Saint Mary, who spent her lifetime helping the poor and needy, visited Scotland between 1873-74.
She died in Sydney in 1909 and, in 1995, she was beatified by Pope John Paul II when he accepted that a miracle occurred in 1961 when a woman with terminal leukaemia was cured after praying exclusively to her.
Her second miracle involved the curing of a New South Wales woman, who had developed inoperable lung cancer in 1993.
The “Mary MacKillop Cross” was recently offered for sale as one of Australia’s “most significant cultural artefacts”.
And it was acquired by the Australian Catholic University (ACU) with substantial assistance from a private donor.

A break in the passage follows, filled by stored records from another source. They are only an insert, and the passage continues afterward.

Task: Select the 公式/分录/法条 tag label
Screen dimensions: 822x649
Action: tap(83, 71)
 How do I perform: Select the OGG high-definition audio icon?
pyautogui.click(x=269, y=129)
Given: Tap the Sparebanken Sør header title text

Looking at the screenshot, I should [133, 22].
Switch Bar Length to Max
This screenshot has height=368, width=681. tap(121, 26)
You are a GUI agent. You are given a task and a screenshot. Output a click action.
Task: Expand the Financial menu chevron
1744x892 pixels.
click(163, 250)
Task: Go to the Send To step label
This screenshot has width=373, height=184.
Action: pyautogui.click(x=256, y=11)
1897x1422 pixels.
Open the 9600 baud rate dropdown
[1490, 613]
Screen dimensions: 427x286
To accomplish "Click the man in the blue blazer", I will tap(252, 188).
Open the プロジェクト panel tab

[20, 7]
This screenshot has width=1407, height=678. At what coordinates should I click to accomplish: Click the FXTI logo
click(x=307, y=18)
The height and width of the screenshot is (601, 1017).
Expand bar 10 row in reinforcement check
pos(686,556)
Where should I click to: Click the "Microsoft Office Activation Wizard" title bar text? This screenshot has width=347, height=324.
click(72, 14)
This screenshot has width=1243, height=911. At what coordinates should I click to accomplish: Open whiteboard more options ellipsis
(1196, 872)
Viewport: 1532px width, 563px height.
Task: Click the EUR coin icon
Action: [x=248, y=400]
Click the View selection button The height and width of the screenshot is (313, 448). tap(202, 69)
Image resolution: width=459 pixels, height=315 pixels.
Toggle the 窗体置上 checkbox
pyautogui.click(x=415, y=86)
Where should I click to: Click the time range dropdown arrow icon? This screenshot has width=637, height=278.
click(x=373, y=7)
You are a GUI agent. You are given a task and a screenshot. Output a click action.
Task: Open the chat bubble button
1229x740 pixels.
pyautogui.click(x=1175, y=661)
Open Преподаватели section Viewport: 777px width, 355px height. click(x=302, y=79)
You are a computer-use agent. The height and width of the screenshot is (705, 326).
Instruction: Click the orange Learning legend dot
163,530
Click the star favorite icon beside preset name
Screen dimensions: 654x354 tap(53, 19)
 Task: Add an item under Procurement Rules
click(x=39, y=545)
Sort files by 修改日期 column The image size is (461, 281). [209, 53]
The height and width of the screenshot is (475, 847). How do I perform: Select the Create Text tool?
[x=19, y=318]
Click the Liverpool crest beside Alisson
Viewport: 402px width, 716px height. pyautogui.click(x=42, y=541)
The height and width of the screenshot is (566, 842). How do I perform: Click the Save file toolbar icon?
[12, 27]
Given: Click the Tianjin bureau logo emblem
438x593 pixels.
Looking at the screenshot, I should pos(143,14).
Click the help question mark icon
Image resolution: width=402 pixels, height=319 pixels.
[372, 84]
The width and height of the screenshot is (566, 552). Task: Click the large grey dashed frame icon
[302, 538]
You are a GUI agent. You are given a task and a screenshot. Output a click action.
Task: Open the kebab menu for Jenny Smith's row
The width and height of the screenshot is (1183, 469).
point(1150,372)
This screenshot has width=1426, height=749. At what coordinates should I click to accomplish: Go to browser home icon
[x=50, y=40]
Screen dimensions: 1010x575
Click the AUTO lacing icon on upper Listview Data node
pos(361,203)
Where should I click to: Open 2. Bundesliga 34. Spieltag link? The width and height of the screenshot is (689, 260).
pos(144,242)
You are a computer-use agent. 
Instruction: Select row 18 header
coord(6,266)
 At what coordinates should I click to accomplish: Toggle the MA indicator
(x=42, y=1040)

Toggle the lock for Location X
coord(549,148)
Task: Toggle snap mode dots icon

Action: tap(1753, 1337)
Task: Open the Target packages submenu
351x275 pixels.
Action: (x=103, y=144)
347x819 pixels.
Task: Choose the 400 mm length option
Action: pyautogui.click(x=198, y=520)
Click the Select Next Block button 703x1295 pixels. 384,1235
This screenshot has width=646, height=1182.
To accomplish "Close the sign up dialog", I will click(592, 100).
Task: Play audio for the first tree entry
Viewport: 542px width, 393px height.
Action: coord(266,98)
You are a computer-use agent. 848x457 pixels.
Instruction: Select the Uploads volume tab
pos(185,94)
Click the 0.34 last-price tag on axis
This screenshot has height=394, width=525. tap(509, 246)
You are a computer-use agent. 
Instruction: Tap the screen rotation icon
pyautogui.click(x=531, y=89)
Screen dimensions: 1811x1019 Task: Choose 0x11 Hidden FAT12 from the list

The university is now in discussion with the Archdiocese of Melbourne about installing the cross close to her birthplace, which is opposite ACU’s Melbourne campus.
ACU vice-chancellor, Professor Greg Craven, said it was important that an artefact of such “national, historical and religious significance” be put on permanent public display.
He said: “Saint Mary MacKillop was a pioneer and a continuing source of inspiration not only to Australian Catholics but for educators everywhere.”
The cross, which is 5ft 6in high and weighs 103lb, had been in various private hands for more than 100 years before it was offered for sale.
Prof Craven explained that Saint Mary was the first Australian to set up a congregation and one of the first Australian sisters to go outside the cities and minister to the education needs of the country’s poor, rural and working classes.
He said: “Her commitment to providing an education to anyone who wished to learn has become a tradition that Australian Catholic educational institutions like ACU proudly continue.
“In this spirit, it is fitting this monumental cross has come into the custodianship of the largest Catholic university in the English-speaking world.”
The price paid remains confidential.